INSTRUCTIONS FOR THE TASK: Could every entry be set down once more, exactly as given?

(Pixel coordinate grounding data)
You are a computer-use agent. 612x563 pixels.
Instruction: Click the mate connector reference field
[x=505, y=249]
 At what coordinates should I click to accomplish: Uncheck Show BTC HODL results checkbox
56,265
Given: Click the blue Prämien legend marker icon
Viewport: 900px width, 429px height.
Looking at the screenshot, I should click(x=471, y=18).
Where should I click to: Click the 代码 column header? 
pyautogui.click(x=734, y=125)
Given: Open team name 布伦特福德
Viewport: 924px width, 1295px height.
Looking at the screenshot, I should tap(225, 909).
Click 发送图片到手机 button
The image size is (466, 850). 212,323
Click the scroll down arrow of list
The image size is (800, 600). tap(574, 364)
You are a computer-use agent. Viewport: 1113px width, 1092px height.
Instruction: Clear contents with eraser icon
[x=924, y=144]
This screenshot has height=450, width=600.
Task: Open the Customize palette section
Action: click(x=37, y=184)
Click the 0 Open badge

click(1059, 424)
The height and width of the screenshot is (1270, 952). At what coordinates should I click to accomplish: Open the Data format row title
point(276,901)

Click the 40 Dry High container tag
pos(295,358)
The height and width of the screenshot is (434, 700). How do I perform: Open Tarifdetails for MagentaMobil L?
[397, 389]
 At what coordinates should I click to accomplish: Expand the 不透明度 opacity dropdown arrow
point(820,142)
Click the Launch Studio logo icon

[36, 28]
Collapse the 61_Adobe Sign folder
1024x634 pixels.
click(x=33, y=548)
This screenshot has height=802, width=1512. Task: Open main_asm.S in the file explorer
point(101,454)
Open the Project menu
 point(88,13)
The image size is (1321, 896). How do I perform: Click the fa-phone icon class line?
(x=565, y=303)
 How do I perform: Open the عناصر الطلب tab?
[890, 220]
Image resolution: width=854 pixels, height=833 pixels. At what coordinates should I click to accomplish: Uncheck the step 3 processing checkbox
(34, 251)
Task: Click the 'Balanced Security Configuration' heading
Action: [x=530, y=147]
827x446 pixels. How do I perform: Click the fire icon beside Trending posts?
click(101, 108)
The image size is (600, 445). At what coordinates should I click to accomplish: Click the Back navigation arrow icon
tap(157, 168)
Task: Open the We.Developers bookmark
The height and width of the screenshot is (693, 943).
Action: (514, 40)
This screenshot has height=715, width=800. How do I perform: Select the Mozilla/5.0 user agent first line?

WRITTEN RESPONSE:
You are a computer-use agent. 612x563 pixels.
Instruction: Click the mate connector reference field
[x=505, y=249]
 At what coordinates should I click to accomplish: Uncheck Show BTC HODL results checkbox
56,265
Given: Click the blue Prämien legend marker icon
Viewport: 900px width, 429px height.
Looking at the screenshot, I should click(x=471, y=18).
Where should I click to: Click the 代码 column header? 
pyautogui.click(x=734, y=125)
Given: Open team name 布伦特福德
Viewport: 924px width, 1295px height.
Looking at the screenshot, I should tap(225, 909).
Click 发送图片到手机 button
The image size is (466, 850). 212,323
Click the scroll down arrow of list
The image size is (800, 600). tap(574, 364)
You are a computer-use agent. Viewport: 1113px width, 1092px height.
Instruction: Clear contents with eraser icon
[x=924, y=144]
This screenshot has height=450, width=600.
Task: Open the Customize palette section
Action: click(x=37, y=184)
Click the 0 Open badge

click(1059, 424)
The height and width of the screenshot is (1270, 952). At what coordinates should I click to accomplish: Open the Data format row title
point(276,901)

Click the 40 Dry High container tag
pos(295,358)
The height and width of the screenshot is (434, 700). How do I perform: Open Tarifdetails for MagentaMobil L?
[397, 389]
 At what coordinates should I click to accomplish: Expand the 不透明度 opacity dropdown arrow
point(820,142)
Click the Launch Studio logo icon

[36, 28]
Collapse the 61_Adobe Sign folder
1024x634 pixels.
click(x=33, y=548)
This screenshot has height=802, width=1512. Task: Open main_asm.S in the file explorer
point(101,454)
Open the Project menu
 point(88,13)
The image size is (1321, 896). How do I perform: Click the fa-phone icon class line?
(x=565, y=303)
 How do I perform: Open the عناصر الطلب tab?
[890, 220]
Image resolution: width=854 pixels, height=833 pixels. At what coordinates should I click to accomplish: Uncheck the step 3 processing checkbox
(34, 251)
Task: Click the 'Balanced Security Configuration' heading
Action: [x=530, y=147]
827x446 pixels. How do I perform: Click the fire icon beside Trending posts?
click(101, 108)
The image size is (600, 445). At what coordinates should I click to accomplish: Click the Back navigation arrow icon
tap(157, 168)
Task: Open the We.Developers bookmark
The height and width of the screenshot is (693, 943).
Action: (514, 40)
This screenshot has height=715, width=800. How do I perform: Select the Mozilla/5.0 user agent first line?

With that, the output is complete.